Exercise 4: Cracking Password Hashes

Objective: Understand how attackers crack password hashes using tools like John the Ripper or Hashcat, and learn how to mitigate such attacks.

Scenario: As a penetration tester, you gain access to a Linux system and manage to extract password hashes from the /etc/shadow file. Your task is to crack these hashes to retrieve plaintext passwords, demonstrate how these can be used to access user accounts, and discuss mitigation strategies to prevent password hash cracking.

Lab Setup

1. Environment: A Linux system with sample password hashes in /etc/shadow.
2. Tools Required:
   • John the Ripper
   • Hashcat
   • Wordlists (e.g., rockyou.txt)

Lab Steps

Step 1: Extract Password Hashes

Access the /etc/shadow file with root or elevated privileges.

cat /etc/shadow

Copy the hashes for analysis. For example:

root:$6$randomsalt$9G5FPKDZ1hHkR...encryptedhash...:18446:0:99999:7::: user:$6$anothersalt$yZ1QD1FpK8Dq...encryptedhash...:18446:0:99999:7:::

Note: The $6$ prefix indicates the hash uses SHA-512.

Save the extracted hashes to a file for cracking:

echo 'user:$6$anothersalt$yZ1QD1FpK8Dq...encryptedhash...' > hashes.txt

Step 2: Crack Password Hashes with John the Ripper

Install John the Ripper if not already installed:

sudo apt install john

Use John the Ripper to crack the hashes:

john --wordlist=/path/to/wordlist.txt hashes.txt

Replace /path/to/wordlist.txt with your chosen wordlist, e.g., rockyou.txt.

Monitor the cracking process and note any cracked passwords:

john --show hashes.txt

Example output:

user:password123

Step 3: Crack Password Hashes with Hashcat (Optional)

Install Hashcat:

sudo apt install hashcat

Identify the hash type using Hashcat’s documentation or tools like hashid.

Example: SHA-512 corresponds to Hashcat mode 1800.

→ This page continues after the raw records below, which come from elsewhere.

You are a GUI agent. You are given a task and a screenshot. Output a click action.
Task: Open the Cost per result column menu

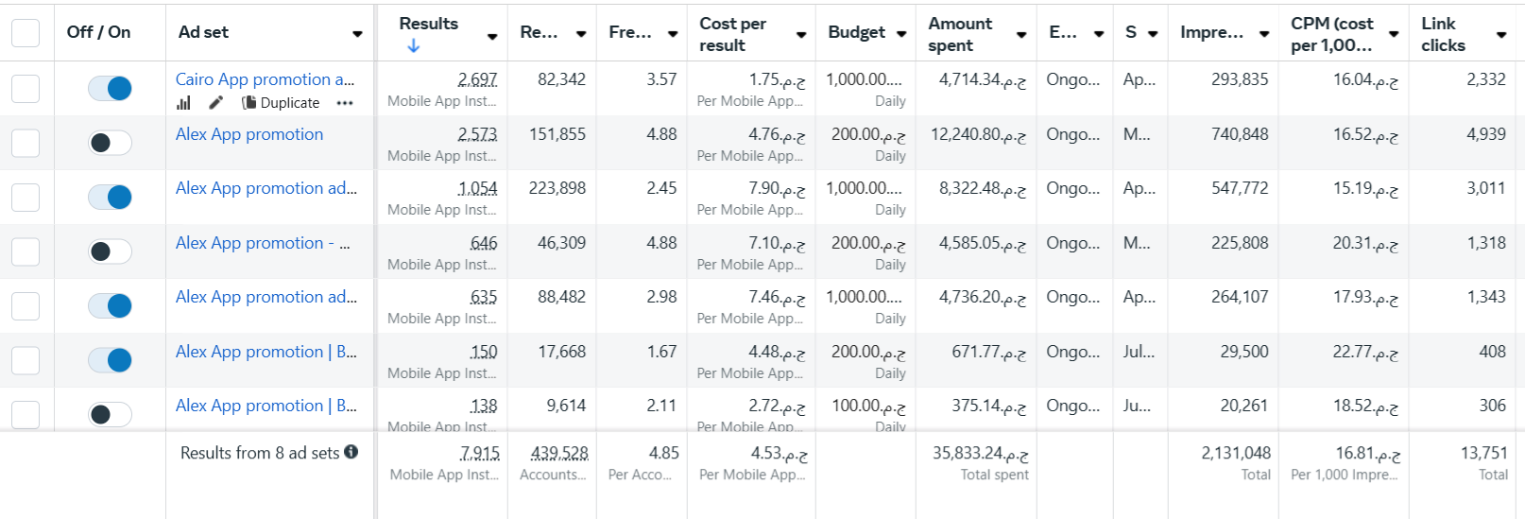pos(801,35)
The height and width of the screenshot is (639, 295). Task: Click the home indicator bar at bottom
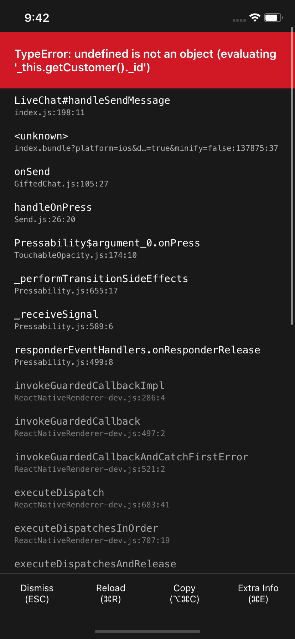[x=148, y=630]
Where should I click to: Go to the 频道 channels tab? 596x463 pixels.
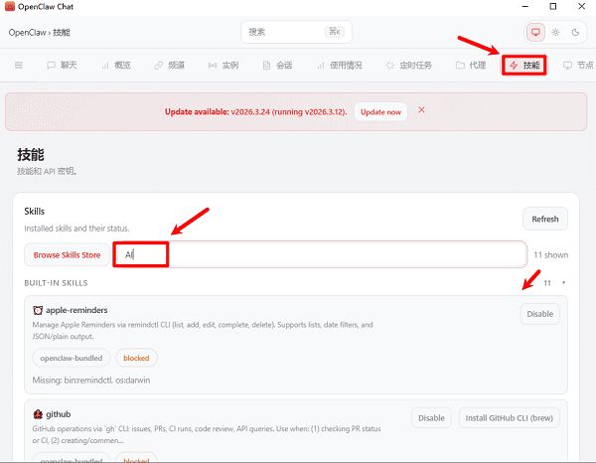point(169,66)
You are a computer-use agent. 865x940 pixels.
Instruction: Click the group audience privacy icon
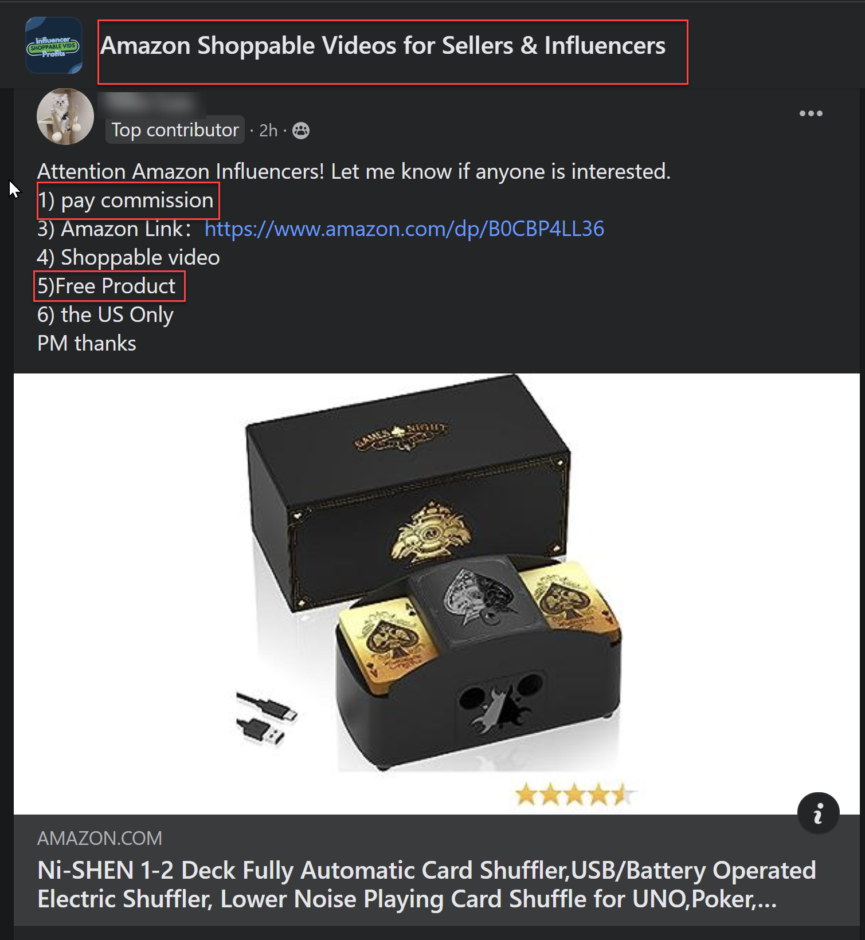click(x=301, y=131)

Crack the hash using Hashcat:

hashcat -m 1800 -a 0 hashes.txt /path/to/wordlist.txt

Review the results:

hashcat --show hashes.txt

Step 4: Demonstrate Unauthorized Access

Use the cracked password to log in as the targeted user:

su user

Verify access by running: whoami

Solution

Explanation:

• Password hashes stored in /etc/shadow are one-way encrypted representations of passwords. Tools like John the Ripper and Hashcat exploit weak or common passwords by comparing hash outputs from a wordlist or brute-force attempts to the target hash.

Prevention:

1. Use Strong Hashing Algorithms: Ensure passwords are hashed with secure algorithms like bcrypt, scrypt, or Argon2, instead of MD5 or SHA-1.
2. Salting Hashes: Add a unique salt to each password hash to prevent precomputed attacks (e.g., rainbow tables).
3. Enforce Strong Password Policies:
   • Minimum length of 12-16 characters.
   • Require a mix of uppercase, lowercase, numbers, and special characters.
4. Account Lockout Mechanisms: Limit login attempts to prevent brute-force attacks.
5. Regular Audits: Monitor and rotate passwords periodically.
6. Use Multi-Factor Authentication (MFA): Add an extra layer of security to user accounts.

Testing and Verification

1. Confirm that strong passwords and secure hashing algorithms mitigate cracking attempts.
2. Test different wordlists and hashing methods to simulate attacker capabilities.
3. Document findings and the time required to crack hashes for reporting.

Reflection

This exercise demonstrates the risk of weak or poorly hashed passwords and provides practical steps to crack and secure them. By completing this lab, you’ve gained hands-on experience with password hash cracking and learned how to prevent such vulnerabilities in real-world systems.